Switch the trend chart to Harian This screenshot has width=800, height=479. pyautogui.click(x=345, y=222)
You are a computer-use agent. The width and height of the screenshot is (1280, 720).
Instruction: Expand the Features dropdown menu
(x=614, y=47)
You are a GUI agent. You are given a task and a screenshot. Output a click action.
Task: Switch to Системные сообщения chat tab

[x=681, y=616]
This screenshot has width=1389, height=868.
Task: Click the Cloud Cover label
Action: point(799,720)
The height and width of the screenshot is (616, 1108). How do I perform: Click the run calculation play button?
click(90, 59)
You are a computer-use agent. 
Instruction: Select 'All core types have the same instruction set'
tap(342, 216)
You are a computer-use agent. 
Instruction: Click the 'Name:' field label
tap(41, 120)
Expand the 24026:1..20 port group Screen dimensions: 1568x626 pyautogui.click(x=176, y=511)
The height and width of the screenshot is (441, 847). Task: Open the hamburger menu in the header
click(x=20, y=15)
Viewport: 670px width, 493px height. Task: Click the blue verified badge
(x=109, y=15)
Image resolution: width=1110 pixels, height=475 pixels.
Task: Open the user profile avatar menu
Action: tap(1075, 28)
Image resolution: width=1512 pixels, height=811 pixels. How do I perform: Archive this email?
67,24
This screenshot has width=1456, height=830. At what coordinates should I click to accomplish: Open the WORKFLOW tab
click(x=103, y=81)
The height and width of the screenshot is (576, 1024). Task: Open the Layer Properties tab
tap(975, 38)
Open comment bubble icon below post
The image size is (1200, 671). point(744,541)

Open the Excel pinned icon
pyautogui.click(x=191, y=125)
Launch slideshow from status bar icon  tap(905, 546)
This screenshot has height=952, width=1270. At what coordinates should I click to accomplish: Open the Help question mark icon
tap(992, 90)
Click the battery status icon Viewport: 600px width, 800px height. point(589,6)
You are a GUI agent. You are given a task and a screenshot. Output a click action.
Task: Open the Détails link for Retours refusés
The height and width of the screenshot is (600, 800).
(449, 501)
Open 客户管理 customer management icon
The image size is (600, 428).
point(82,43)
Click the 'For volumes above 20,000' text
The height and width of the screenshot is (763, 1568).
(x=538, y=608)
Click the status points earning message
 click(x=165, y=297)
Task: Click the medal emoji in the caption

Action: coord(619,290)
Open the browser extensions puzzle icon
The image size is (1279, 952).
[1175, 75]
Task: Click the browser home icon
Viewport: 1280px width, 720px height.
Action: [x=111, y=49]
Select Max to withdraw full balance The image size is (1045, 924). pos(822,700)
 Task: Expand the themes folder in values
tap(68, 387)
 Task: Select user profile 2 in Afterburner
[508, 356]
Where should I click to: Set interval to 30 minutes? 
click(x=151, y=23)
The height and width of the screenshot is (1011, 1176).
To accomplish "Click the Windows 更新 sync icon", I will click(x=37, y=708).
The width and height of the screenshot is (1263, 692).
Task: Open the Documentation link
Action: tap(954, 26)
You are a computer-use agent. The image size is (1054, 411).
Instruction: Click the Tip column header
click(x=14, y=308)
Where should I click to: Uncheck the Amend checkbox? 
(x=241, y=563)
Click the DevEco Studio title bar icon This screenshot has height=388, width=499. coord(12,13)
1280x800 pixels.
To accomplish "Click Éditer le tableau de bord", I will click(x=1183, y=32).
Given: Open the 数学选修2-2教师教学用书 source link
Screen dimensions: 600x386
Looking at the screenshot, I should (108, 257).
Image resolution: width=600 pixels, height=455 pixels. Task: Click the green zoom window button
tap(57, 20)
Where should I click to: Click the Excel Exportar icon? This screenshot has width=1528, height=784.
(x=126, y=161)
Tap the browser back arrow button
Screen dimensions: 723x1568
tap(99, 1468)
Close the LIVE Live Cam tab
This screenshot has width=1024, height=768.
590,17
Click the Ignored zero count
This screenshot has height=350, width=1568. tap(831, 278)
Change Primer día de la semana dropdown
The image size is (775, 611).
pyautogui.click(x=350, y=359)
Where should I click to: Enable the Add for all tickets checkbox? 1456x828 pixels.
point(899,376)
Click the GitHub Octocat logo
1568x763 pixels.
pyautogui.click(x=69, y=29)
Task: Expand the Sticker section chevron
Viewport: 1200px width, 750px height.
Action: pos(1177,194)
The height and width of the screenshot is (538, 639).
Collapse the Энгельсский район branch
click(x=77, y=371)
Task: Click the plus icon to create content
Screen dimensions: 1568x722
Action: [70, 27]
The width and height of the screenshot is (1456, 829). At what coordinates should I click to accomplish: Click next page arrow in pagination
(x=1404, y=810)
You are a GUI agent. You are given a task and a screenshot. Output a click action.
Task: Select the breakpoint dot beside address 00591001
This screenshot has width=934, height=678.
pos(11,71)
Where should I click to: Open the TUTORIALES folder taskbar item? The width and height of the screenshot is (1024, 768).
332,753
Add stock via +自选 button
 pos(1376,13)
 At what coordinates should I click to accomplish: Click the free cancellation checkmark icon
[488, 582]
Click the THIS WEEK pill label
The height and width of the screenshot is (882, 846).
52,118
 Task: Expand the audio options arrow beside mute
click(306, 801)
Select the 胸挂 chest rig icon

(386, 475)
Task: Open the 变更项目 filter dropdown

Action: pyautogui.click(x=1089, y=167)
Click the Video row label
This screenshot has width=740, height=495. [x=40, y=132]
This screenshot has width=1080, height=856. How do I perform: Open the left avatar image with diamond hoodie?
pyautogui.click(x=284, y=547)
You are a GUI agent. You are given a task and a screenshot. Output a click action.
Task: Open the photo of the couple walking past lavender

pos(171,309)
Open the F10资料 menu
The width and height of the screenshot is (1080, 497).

Task goal
The records shown above are to be copied exactly, every one of them.

Result
Switch the trend chart to Harian This screenshot has width=800, height=479. pyautogui.click(x=345, y=222)
You are a computer-use agent. The width and height of the screenshot is (1280, 720).
Instruction: Expand the Features dropdown menu
(x=614, y=47)
You are a GUI agent. You are given a task and a screenshot. Output a click action.
Task: Switch to Системные сообщения chat tab

[x=681, y=616]
This screenshot has width=1389, height=868.
Task: Click the Cloud Cover label
Action: point(799,720)
The height and width of the screenshot is (616, 1108). How do I perform: Click the run calculation play button?
click(90, 59)
You are a computer-use agent. 
Instruction: Select 'All core types have the same instruction set'
tap(342, 216)
You are a computer-use agent. 
Instruction: Click the 'Name:' field label
tap(41, 120)
Expand the 24026:1..20 port group Screen dimensions: 1568x626 pyautogui.click(x=176, y=511)
The height and width of the screenshot is (441, 847). Task: Open the hamburger menu in the header
click(x=20, y=15)
Viewport: 670px width, 493px height. Task: Click the blue verified badge
(x=109, y=15)
Image resolution: width=1110 pixels, height=475 pixels.
Task: Open the user profile avatar menu
Action: tap(1075, 28)
Image resolution: width=1512 pixels, height=811 pixels. How do I perform: Archive this email?
67,24
This screenshot has width=1456, height=830. At what coordinates should I click to accomplish: Open the WORKFLOW tab
click(x=103, y=81)
The height and width of the screenshot is (576, 1024). Task: Open the Layer Properties tab
tap(975, 38)
Open comment bubble icon below post
The image size is (1200, 671). point(744,541)

Open the Excel pinned icon
pyautogui.click(x=191, y=125)
Launch slideshow from status bar icon  tap(905, 546)
This screenshot has height=952, width=1270. At what coordinates should I click to accomplish: Open the Help question mark icon
tap(992, 90)
Click the battery status icon Viewport: 600px width, 800px height. point(589,6)
You are a GUI agent. You are given a task and a screenshot. Output a click action.
Task: Open the Détails link for Retours refusés
The height and width of the screenshot is (600, 800).
(449, 501)
Open 客户管理 customer management icon
The image size is (600, 428).
point(82,43)
Click the 'For volumes above 20,000' text
The height and width of the screenshot is (763, 1568).
(x=538, y=608)
Click the status points earning message
 click(x=165, y=297)
Task: Click the medal emoji in the caption

Action: coord(619,290)
Open the browser extensions puzzle icon
The image size is (1279, 952).
[1175, 75]
Task: Click the browser home icon
Viewport: 1280px width, 720px height.
Action: [x=111, y=49]
Select Max to withdraw full balance The image size is (1045, 924). pos(822,700)
 Task: Expand the themes folder in values
tap(68, 387)
 Task: Select user profile 2 in Afterburner
[508, 356]
Where should I click to: Set interval to 30 minutes? 
click(x=151, y=23)
The height and width of the screenshot is (1011, 1176).
To accomplish "Click the Windows 更新 sync icon", I will click(x=37, y=708).
The width and height of the screenshot is (1263, 692).
Task: Open the Documentation link
Action: tap(954, 26)
You are a computer-use agent. The image size is (1054, 411).
Instruction: Click the Tip column header
click(x=14, y=308)
Where should I click to: Uncheck the Amend checkbox? 
(x=241, y=563)
Click the DevEco Studio title bar icon This screenshot has height=388, width=499. coord(12,13)
1280x800 pixels.
To accomplish "Click Éditer le tableau de bord", I will click(x=1183, y=32).
Given: Open the 数学选修2-2教师教学用书 source link
Screen dimensions: 600x386
Looking at the screenshot, I should (108, 257).
Image resolution: width=600 pixels, height=455 pixels. Task: Click the green zoom window button
tap(57, 20)
Where should I click to: Click the Excel Exportar icon? This screenshot has width=1528, height=784.
(x=126, y=161)
Tap the browser back arrow button
Screen dimensions: 723x1568
tap(99, 1468)
Close the LIVE Live Cam tab
This screenshot has width=1024, height=768.
590,17
Click the Ignored zero count
This screenshot has height=350, width=1568. tap(831, 278)
Change Primer día de la semana dropdown
The image size is (775, 611).
pyautogui.click(x=350, y=359)
Where should I click to: Enable the Add for all tickets checkbox? 1456x828 pixels.
point(899,376)
Click the GitHub Octocat logo
1568x763 pixels.
pyautogui.click(x=69, y=29)
Task: Expand the Sticker section chevron
Viewport: 1200px width, 750px height.
Action: pos(1177,194)
The height and width of the screenshot is (538, 639).
Collapse the Энгельсский район branch
click(x=77, y=371)
Task: Click the plus icon to create content
Screen dimensions: 1568x722
Action: [70, 27]
The width and height of the screenshot is (1456, 829). At what coordinates should I click to accomplish: Click next page arrow in pagination
(x=1404, y=810)
You are a GUI agent. You are given a task and a screenshot. Output a click action.
Task: Select the breakpoint dot beside address 00591001
This screenshot has width=934, height=678.
pos(11,71)
Where should I click to: Open the TUTORIALES folder taskbar item? The width and height of the screenshot is (1024, 768).
332,753
Add stock via +自选 button
 pos(1376,13)
 At what coordinates should I click to accomplish: Click the free cancellation checkmark icon
[488, 582]
Click the THIS WEEK pill label
The height and width of the screenshot is (882, 846).
52,118
 Task: Expand the audio options arrow beside mute
click(306, 801)
Select the 胸挂 chest rig icon

(386, 475)
Task: Open the 变更项目 filter dropdown

Action: pyautogui.click(x=1089, y=167)
Click the Video row label
This screenshot has width=740, height=495. [x=40, y=132]
This screenshot has width=1080, height=856. How do I perform: Open the left avatar image with diamond hoodie?
pyautogui.click(x=284, y=547)
You are a GUI agent. You are given a task and a screenshot. Output a click action.
Task: Open the photo of the couple walking past lavender

pos(171,309)
Open the F10资料 menu
The width and height of the screenshot is (1080, 497).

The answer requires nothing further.